“They’re a sorry lookin’ lot,” said Captain Beardsley, as he came up to the fence, rested his elbow on the top rail, and glanced back at his negroes, “and I am gettin’ tol’able tired of the way things is goin’, now I tell you. Sixty thousand dollars’ wuth of niggers has slipped through my fingers sence this war was brung on us, dog-gone the luck, and that’s what I get for bein’ a Confedrit. If I’d been Union like them Grays, I’d ’a’ had most of my hands with me yet.”

“I have a plan for getting even with those Grays, if you’ve got time to listen to it,” said Mark.

“I’ve got time to listen to anybody who will show me how to square yards with the feller who sneaked up like a thief in the night and set fire to my schooner,” replied Beardsley fiercely.

“But when Marcy did that wasn’t you trying to make a prisoner of him?” said Tom.
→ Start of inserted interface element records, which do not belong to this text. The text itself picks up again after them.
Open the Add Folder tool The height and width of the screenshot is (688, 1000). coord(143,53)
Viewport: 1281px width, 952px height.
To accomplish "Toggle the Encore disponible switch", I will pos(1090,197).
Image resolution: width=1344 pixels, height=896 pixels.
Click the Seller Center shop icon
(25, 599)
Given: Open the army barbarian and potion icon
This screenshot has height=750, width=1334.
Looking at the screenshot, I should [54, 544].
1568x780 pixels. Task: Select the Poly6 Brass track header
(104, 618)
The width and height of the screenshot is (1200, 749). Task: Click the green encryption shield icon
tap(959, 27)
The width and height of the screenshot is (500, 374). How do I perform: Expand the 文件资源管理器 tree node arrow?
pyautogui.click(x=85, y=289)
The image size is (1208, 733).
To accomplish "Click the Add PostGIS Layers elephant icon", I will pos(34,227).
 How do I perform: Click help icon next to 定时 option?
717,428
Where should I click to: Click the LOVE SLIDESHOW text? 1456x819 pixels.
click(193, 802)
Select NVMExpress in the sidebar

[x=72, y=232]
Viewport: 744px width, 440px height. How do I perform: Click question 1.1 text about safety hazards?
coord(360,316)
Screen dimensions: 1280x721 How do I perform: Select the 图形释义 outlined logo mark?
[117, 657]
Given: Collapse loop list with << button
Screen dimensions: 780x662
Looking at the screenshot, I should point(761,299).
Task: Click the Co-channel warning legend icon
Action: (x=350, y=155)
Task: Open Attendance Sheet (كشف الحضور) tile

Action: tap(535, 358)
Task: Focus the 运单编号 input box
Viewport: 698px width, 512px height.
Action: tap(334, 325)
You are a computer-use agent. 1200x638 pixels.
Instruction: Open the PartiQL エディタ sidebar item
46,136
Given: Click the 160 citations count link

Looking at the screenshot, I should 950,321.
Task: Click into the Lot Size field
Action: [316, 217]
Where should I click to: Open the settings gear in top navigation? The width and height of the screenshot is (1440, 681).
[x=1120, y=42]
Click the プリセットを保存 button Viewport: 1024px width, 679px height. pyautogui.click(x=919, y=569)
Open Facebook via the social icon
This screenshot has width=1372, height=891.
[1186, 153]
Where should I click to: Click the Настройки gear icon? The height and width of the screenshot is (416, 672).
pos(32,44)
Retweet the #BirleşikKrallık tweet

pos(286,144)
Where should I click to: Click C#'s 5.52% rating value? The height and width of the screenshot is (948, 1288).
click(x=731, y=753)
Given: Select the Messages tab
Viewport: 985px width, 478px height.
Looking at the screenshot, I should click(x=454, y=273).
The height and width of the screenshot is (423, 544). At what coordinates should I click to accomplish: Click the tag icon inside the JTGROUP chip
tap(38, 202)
“Course I was. And I had a right to, ’cause aint he Union? If he aint, why didn’t he run Captain Benton’s ship aground when the fight was goin’ on down there to the Island? He had chances enough.”

“The Yankees would have hung him if he’d done that.”

“S’pos’n they did; aint better men than Marcy Gray been hung durin’ this war, I’d like to know? I wish one of our big shells had hit that gunboat ’twixt wind and water and sent her to the bottom with every soul on board; but it didn’t happen so, and Marcy was let come home to burn the only thing I had left in this wide world to make my bread and butter with. Why, boys, everything I’ve got that schooner made for me on the high seas—niggers, plantation, and all; and now she has been tooken from me, dog-gone the luck. How is it you’re thinkin’ of gettin’ even with him?”

Mark Goodwin had not proceeded very far with his explanation before he became satisfied that he had hit upon something which met the captain’s hearty approval, for the latter rested his bearded chin on his breast, wagged his head from side to side as he always did when he was very much pleased and wanted to laugh, and pounded the top rail with his clenched hand. He let Mark explain without interruption, and when the boy ceased speaking he backed away from the fence, rested his hands on his knees, and gave vent to a single shout of merriment.

“It’ll work; I just know it’ll work,” said he, as soon as he could speak, “and you couldn’t have picked out a better man for the job than that sneak Buffum. He’s beholden to me and wants money. Go down and tell him I want to see him directly.”

Then Beardsley rested his folded arms on the fence and fell to shaking his head again.